Please write out the records exactly.

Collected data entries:
+ + +
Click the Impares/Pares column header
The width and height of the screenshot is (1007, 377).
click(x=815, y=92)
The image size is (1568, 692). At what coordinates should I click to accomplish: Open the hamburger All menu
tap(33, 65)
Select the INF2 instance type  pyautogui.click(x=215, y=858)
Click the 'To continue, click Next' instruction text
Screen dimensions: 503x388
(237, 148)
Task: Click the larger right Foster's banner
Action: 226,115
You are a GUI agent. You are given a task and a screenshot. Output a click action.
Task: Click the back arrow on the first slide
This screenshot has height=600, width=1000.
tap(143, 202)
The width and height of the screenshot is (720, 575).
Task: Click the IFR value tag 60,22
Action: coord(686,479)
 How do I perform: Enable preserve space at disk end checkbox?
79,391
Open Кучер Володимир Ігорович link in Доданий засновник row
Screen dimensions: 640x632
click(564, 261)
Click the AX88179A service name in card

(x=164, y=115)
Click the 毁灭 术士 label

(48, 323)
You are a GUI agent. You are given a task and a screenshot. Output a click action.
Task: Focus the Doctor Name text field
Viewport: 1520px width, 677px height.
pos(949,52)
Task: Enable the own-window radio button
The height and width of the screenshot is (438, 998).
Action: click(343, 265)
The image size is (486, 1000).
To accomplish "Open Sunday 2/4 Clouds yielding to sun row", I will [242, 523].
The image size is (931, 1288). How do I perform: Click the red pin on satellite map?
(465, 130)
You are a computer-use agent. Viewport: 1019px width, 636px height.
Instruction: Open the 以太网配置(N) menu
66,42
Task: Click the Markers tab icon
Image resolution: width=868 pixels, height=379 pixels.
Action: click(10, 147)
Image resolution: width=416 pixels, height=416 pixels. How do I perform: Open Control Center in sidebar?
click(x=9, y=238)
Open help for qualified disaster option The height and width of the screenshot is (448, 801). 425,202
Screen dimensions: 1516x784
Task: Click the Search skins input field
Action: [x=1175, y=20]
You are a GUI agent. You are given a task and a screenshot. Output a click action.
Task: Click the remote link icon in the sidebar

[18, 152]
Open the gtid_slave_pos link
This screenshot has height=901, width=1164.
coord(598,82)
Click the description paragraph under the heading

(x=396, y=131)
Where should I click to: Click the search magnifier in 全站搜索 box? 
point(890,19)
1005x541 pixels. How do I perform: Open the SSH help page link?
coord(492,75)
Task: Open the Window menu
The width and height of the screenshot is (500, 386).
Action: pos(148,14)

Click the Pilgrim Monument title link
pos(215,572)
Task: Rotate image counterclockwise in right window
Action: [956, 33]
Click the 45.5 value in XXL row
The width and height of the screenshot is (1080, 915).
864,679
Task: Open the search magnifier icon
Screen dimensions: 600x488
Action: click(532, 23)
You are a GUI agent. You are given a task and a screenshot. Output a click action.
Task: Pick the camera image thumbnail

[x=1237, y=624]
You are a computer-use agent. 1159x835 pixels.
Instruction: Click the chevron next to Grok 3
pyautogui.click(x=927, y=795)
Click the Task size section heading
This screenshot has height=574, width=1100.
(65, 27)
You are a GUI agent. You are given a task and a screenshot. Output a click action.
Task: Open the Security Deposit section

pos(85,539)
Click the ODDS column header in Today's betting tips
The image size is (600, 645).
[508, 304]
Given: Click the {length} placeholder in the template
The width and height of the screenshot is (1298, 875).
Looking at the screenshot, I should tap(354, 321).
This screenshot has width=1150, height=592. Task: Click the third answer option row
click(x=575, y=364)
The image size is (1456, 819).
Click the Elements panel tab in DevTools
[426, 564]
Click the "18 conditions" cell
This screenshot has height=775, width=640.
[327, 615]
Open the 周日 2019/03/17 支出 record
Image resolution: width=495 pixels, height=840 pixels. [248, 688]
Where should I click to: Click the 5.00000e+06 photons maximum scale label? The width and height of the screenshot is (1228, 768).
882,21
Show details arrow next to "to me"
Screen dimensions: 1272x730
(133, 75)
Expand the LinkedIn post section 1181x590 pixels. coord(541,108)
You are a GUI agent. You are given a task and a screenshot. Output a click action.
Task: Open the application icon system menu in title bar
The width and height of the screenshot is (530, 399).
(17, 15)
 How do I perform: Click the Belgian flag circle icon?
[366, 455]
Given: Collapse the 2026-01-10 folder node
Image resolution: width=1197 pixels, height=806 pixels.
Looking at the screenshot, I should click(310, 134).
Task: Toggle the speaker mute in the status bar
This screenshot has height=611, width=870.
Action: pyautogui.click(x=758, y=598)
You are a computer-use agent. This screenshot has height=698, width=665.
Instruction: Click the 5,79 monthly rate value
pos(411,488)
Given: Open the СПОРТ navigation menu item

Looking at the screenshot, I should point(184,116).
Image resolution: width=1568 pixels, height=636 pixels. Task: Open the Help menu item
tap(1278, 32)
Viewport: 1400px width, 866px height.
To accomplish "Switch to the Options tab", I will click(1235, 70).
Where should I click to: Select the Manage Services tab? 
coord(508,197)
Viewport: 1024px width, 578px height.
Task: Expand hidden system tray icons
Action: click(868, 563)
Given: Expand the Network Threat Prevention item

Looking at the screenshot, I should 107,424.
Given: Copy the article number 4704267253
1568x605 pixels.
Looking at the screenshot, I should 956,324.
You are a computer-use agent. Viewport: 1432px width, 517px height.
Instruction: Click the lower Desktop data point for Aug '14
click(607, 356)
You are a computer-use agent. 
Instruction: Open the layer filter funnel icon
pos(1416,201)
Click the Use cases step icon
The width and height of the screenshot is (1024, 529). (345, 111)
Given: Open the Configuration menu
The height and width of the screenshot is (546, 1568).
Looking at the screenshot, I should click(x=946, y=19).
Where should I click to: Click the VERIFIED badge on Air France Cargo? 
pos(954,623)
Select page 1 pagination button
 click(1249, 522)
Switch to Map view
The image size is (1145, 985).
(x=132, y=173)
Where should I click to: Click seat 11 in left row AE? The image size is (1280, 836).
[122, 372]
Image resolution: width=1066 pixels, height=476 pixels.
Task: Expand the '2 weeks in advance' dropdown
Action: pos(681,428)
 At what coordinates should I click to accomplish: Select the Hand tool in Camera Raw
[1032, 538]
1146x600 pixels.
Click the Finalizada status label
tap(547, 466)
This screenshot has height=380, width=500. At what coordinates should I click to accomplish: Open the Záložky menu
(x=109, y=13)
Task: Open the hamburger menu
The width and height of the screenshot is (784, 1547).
+ + +
• **Output**:
Click the Impares/Pares column header
The width and height of the screenshot is (1007, 377).
click(x=815, y=92)
The image size is (1568, 692). At what coordinates should I click to accomplish: Open the hamburger All menu
tap(33, 65)
Select the INF2 instance type  pyautogui.click(x=215, y=858)
Click the 'To continue, click Next' instruction text
Screen dimensions: 503x388
(237, 148)
Task: Click the larger right Foster's banner
Action: 226,115
You are a GUI agent. You are given a task and a screenshot. Output a click action.
Task: Click the back arrow on the first slide
This screenshot has height=600, width=1000.
tap(143, 202)
The width and height of the screenshot is (720, 575).
Task: Click the IFR value tag 60,22
Action: coord(686,479)
 How do I perform: Enable preserve space at disk end checkbox?
79,391
Open Кучер Володимир Ігорович link in Доданий засновник row
Screen dimensions: 640x632
click(564, 261)
Click the AX88179A service name in card

(x=164, y=115)
Click the 毁灭 术士 label

(48, 323)
You are a GUI agent. You are given a task and a screenshot. Output a click action.
Task: Focus the Doctor Name text field
Viewport: 1520px width, 677px height.
pos(949,52)
Task: Enable the own-window radio button
The height and width of the screenshot is (438, 998).
Action: click(343, 265)
The image size is (486, 1000).
To accomplish "Open Sunday 2/4 Clouds yielding to sun row", I will [242, 523].
The image size is (931, 1288). How do I perform: Click the red pin on satellite map?
(465, 130)
You are a computer-use agent. Viewport: 1019px width, 636px height.
Instruction: Open the 以太网配置(N) menu
66,42
Task: Click the Markers tab icon
Image resolution: width=868 pixels, height=379 pixels.
Action: click(10, 147)
Image resolution: width=416 pixels, height=416 pixels. How do I perform: Open Control Center in sidebar?
click(x=9, y=238)
Open help for qualified disaster option The height and width of the screenshot is (448, 801). 425,202
Screen dimensions: 1516x784
Task: Click the Search skins input field
Action: [x=1175, y=20]
You are a GUI agent. You are given a task and a screenshot. Output a click action.
Task: Click the remote link icon in the sidebar

[18, 152]
Open the gtid_slave_pos link
This screenshot has height=901, width=1164.
coord(598,82)
Click the description paragraph under the heading

(x=396, y=131)
Where should I click to: Click the search magnifier in 全站搜索 box? 
point(890,19)
1005x541 pixels. How do I perform: Open the SSH help page link?
coord(492,75)
Task: Open the Window menu
The width and height of the screenshot is (500, 386).
Action: pos(148,14)

Click the Pilgrim Monument title link
pos(215,572)
Task: Rotate image counterclockwise in right window
Action: [956, 33]
Click the 45.5 value in XXL row
The width and height of the screenshot is (1080, 915).
864,679
Task: Open the search magnifier icon
Screen dimensions: 600x488
Action: click(532, 23)
You are a GUI agent. You are given a task and a screenshot. Output a click action.
Task: Pick the camera image thumbnail

[x=1237, y=624]
You are a computer-use agent. 1159x835 pixels.
Instruction: Click the chevron next to Grok 3
pyautogui.click(x=927, y=795)
Click the Task size section heading
This screenshot has height=574, width=1100.
(65, 27)
You are a GUI agent. You are given a task and a screenshot. Output a click action.
Task: Open the Security Deposit section

pos(85,539)
Click the ODDS column header in Today's betting tips
The image size is (600, 645).
[508, 304]
Given: Click the {length} placeholder in the template
The width and height of the screenshot is (1298, 875).
Looking at the screenshot, I should tap(354, 321).
This screenshot has width=1150, height=592. Task: Click the third answer option row
click(x=575, y=364)
The image size is (1456, 819).
Click the Elements panel tab in DevTools
[426, 564]
Click the "18 conditions" cell
This screenshot has height=775, width=640.
[327, 615]
Open the 周日 2019/03/17 支出 record
Image resolution: width=495 pixels, height=840 pixels. [248, 688]
Where should I click to: Click the 5.00000e+06 photons maximum scale label? The width and height of the screenshot is (1228, 768).
882,21
Show details arrow next to "to me"
Screen dimensions: 1272x730
(133, 75)
Expand the LinkedIn post section 1181x590 pixels. coord(541,108)
You are a GUI agent. You are given a task and a screenshot. Output a click action.
Task: Open the application icon system menu in title bar
The width and height of the screenshot is (530, 399).
(17, 15)
 How do I perform: Click the Belgian flag circle icon?
[366, 455]
Given: Collapse the 2026-01-10 folder node
Image resolution: width=1197 pixels, height=806 pixels.
Looking at the screenshot, I should click(310, 134).
Task: Toggle the speaker mute in the status bar
This screenshot has height=611, width=870.
Action: pyautogui.click(x=758, y=598)
You are a computer-use agent. This screenshot has height=698, width=665.
Instruction: Click the 5,79 monthly rate value
pos(411,488)
Given: Open the СПОРТ navigation menu item

Looking at the screenshot, I should point(184,116).
Image resolution: width=1568 pixels, height=636 pixels. Task: Open the Help menu item
tap(1278, 32)
Viewport: 1400px width, 866px height.
To accomplish "Switch to the Options tab", I will click(1235, 70).
Where should I click to: Select the Manage Services tab? 
coord(508,197)
Viewport: 1024px width, 578px height.
Task: Expand hidden system tray icons
Action: click(868, 563)
Given: Expand the Network Threat Prevention item

Looking at the screenshot, I should 107,424.
Given: Copy the article number 4704267253
1568x605 pixels.
Looking at the screenshot, I should 956,324.
You are a computer-use agent. Viewport: 1432px width, 517px height.
Instruction: Click the lower Desktop data point for Aug '14
click(607, 356)
You are a computer-use agent. 
Instruction: Open the layer filter funnel icon
pos(1416,201)
Click the Use cases step icon
The width and height of the screenshot is (1024, 529). (345, 111)
Given: Open the Configuration menu
The height and width of the screenshot is (546, 1568).
Looking at the screenshot, I should click(x=946, y=19).
Where should I click to: Click the VERIFIED badge on Air France Cargo? 
pos(954,623)
Select page 1 pagination button
 click(1249, 522)
Switch to Map view
The image size is (1145, 985).
(x=132, y=173)
Where should I click to: Click seat 11 in left row AE? The image size is (1280, 836).
[122, 372]
Image resolution: width=1066 pixels, height=476 pixels.
Task: Expand the '2 weeks in advance' dropdown
Action: pos(681,428)
 At what coordinates should I click to accomplish: Select the Hand tool in Camera Raw
[1032, 538]
1146x600 pixels.
Click the Finalizada status label
tap(547, 466)
This screenshot has height=380, width=500. At what coordinates should I click to accomplish: Open the Záložky menu
(x=109, y=13)
Task: Open the hamburger menu
The width and height of the screenshot is (784, 1547).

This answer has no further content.